Suite aux révélations d’Adèle Haenel, la SRF exclut Christophe Ruggia

Posté par vincy, le 4 novembre 2019

C'est une première. La Société des réalisateurs de films a décidé de lancer aujourd'hui la procédure de radiation de l'un de ses membres, Christophe Ruggia. Suite à l’enquête parue dans Médiapart, la SRF a exprimé "son soutien total, son admiration et sa reconnaissance à la comédienne Adèle Haenel, qui a eu le courage de s’exprimer après tant d’années de silence. Nous tenons à lui dire que nous la croyons et que nous en prenons acte immédiatement, sans nous dérober à notre propre responsabilité et sans faire l’économie de notre remise en question collective." Christophe Ruggia pourra s'expliquer ou contester son exclusion face au conseil d’administration.

Dans cette enquête de plusieurs mois, réalisée et publiée par Mediapart, l'actrice doublement césarisée et d'autres témoins ont confié les agissements du réalisateur lors du tournage et de la promotion de son film Les Diables. Christophe Ruggia réfute les accusations, et a fait savoir, par ses avocats n'avoir "exercé un harcèlement quelconque ou toute espèce d’attouchement sur cette jeune fille alors mineure". Adèle Haenel, qui avait alors entre 12 et 15 ans (Christophe Ruggia avait entre 36 et 39 ans) a expliqué que le cinéaste avait exercé son emprise sur elle, des attouchements et du harcèlement sexuel.

"Je veux dénoncer le système de silence et de complicité qui, derrière, rend cela possible"

La SRF explique qu'elle a été "est un des lieux qui a fait exister Christophe Ruggia fortement depuis 2003". Celui-ci en a été le co-président en en 2006, 2001, 2013, 2014 et 2018. "La grande majorité des membres du Conseil d’Administration ignorait tout de cette histoire, certain.e.s connaissaient la dynamique d’emprise révolue, tous ignoraient la dimension sexuelle de cette affaire" précise l'organisation.

"D’abord, il y a eu la « honte », profonde, tenace, indélébile.

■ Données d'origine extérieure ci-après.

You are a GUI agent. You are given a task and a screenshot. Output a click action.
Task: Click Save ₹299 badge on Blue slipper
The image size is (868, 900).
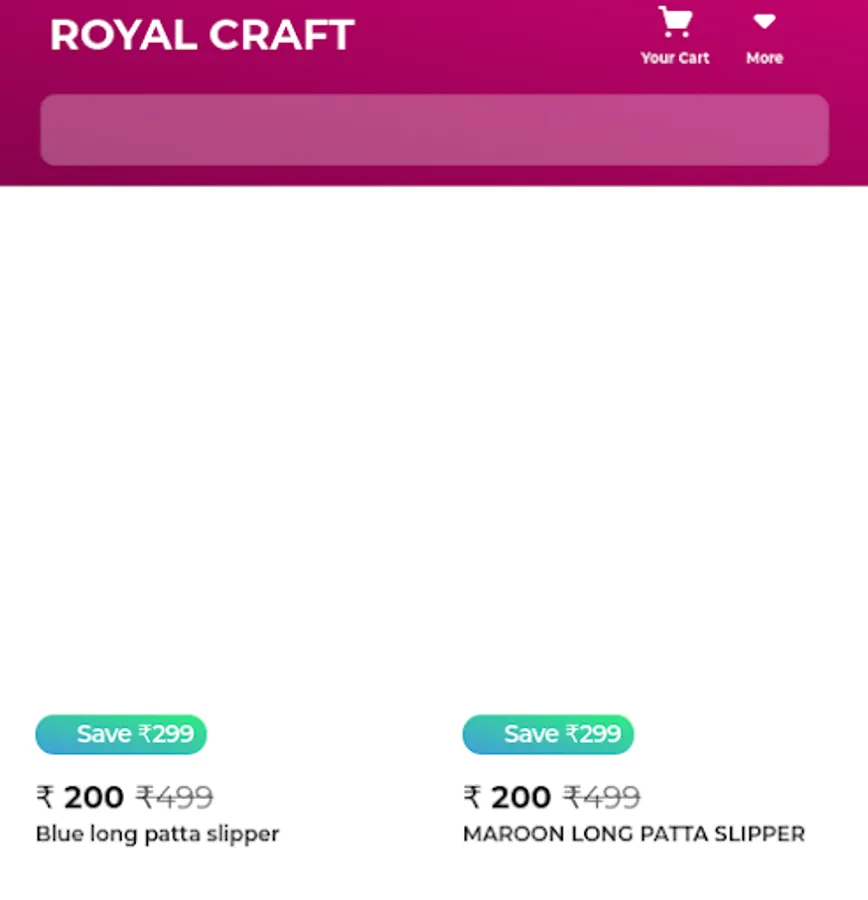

Puis la « colère », froide, qui ne l’a pas quittée pendant des années. Et enfin l’apaisement, « petit à petit », parce qu’il a bien fallu « traverser tout cela ». En mars 2019, la colère s’est ravivée, « de manière plus construite », à l’occasion du documentaire de la chaîne HBO sur Michael Jackson, qui révèle des témoignages accablants accusant le chanteur de pédocriminalité, et met à jour une mécanique d’emprise" raconte Médiapart. "La honte isole. La prise de parole nous met en commun, ça fait de nous un peuple. C'est important de constituer ce peuple militant, actif qui contribue à la société" explique l'actrice dans son interview vidéo sur Médiapart.

Adèle Haenel a finalement exprimé sa colère. "Je veux raconter un abus malheureusement banal, et dénoncer le système de silence et de complicité qui, derrière, rend cela possible" explique-t-elle au site. Celui-ci a vérifié son témoignage auprès de ses proches, de la directrice de casting, de membres de l'équipe du film, dont l'acteur Vincent Rottiers et de la réalisatrice Mona Achache, ex-compagne de Christophe Ruggia. dèle Haenel, à l'époque, décide de renoncer au cinéma face à cette violence: "J'avais le jeu dans les tripes, c'était ce qui me faisait me sentir vivante. Mais pour moi, c'était lui le cinéma, lui qui avait fait que j'étais là, sans lui je n'étais personne, je retombais dans un néant absolu."

"En tant que cinéastes nous devons questionner notre pouvoir et nos pratiques"

"Comprendre et mettre au jour les mécanismes d’impunité est la grande leçon et le sens même de la démarche de la comédienne. Adèle Haenel a décidé de porter une parole politique en offrant son histoire à autopsier et investiguer. Nous saluons sa générosité et son courage.  Nous nous engageons pleinement dans cette dynamique. En tant que cinéastes nous devons questionner notre pouvoir et nos pratiques, sur les plateaux et comme collectif. C’est aussi notre vocation et notre responsabilité" rappelle la SRF.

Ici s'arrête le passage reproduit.